→ **Work task**: Transcribe the entries, keeping every character the same.

[Stored data]
----
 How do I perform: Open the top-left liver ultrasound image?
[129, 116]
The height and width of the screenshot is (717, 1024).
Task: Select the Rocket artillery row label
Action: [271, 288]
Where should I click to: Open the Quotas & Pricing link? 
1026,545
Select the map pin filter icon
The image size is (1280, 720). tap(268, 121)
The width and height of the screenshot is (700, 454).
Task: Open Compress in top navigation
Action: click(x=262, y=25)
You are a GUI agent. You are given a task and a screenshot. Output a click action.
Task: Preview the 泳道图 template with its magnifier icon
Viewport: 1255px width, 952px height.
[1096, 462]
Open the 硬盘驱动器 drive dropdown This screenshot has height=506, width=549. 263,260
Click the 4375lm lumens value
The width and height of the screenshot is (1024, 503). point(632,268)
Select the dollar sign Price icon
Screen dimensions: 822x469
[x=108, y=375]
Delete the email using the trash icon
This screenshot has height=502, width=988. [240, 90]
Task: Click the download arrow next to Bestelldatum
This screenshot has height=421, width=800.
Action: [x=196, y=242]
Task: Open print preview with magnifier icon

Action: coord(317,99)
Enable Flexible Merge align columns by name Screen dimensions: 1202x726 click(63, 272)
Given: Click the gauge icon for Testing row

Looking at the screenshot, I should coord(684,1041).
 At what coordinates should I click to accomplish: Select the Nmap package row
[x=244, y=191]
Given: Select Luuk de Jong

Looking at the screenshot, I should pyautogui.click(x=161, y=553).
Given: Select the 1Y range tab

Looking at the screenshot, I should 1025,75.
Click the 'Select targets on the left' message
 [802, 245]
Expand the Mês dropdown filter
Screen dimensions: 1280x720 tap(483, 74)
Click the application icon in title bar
----
→ **Your response**:
 How do I perform: Open the top-left liver ultrasound image?
[129, 116]
The height and width of the screenshot is (717, 1024).
Task: Select the Rocket artillery row label
Action: [271, 288]
Where should I click to: Open the Quotas & Pricing link? 
1026,545
Select the map pin filter icon
The image size is (1280, 720). tap(268, 121)
The width and height of the screenshot is (700, 454).
Task: Open Compress in top navigation
Action: click(x=262, y=25)
You are a GUI agent. You are given a task and a screenshot. Output a click action.
Task: Preview the 泳道图 template with its magnifier icon
Viewport: 1255px width, 952px height.
[1096, 462]
Open the 硬盘驱动器 drive dropdown This screenshot has height=506, width=549. 263,260
Click the 4375lm lumens value
The width and height of the screenshot is (1024, 503). point(632,268)
Select the dollar sign Price icon
Screen dimensions: 822x469
[x=108, y=375]
Delete the email using the trash icon
This screenshot has height=502, width=988. [240, 90]
Task: Click the download arrow next to Bestelldatum
This screenshot has height=421, width=800.
Action: [x=196, y=242]
Task: Open print preview with magnifier icon

Action: coord(317,99)
Enable Flexible Merge align columns by name Screen dimensions: 1202x726 click(63, 272)
Given: Click the gauge icon for Testing row

Looking at the screenshot, I should coord(684,1041).
 At what coordinates should I click to accomplish: Select the Nmap package row
[x=244, y=191]
Given: Select Luuk de Jong

Looking at the screenshot, I should pyautogui.click(x=161, y=553).
Given: Select the 1Y range tab

Looking at the screenshot, I should 1025,75.
Click the 'Select targets on the left' message
 [802, 245]
Expand the Mês dropdown filter
Screen dimensions: 1280x720 tap(483, 74)
Click the application icon in title bar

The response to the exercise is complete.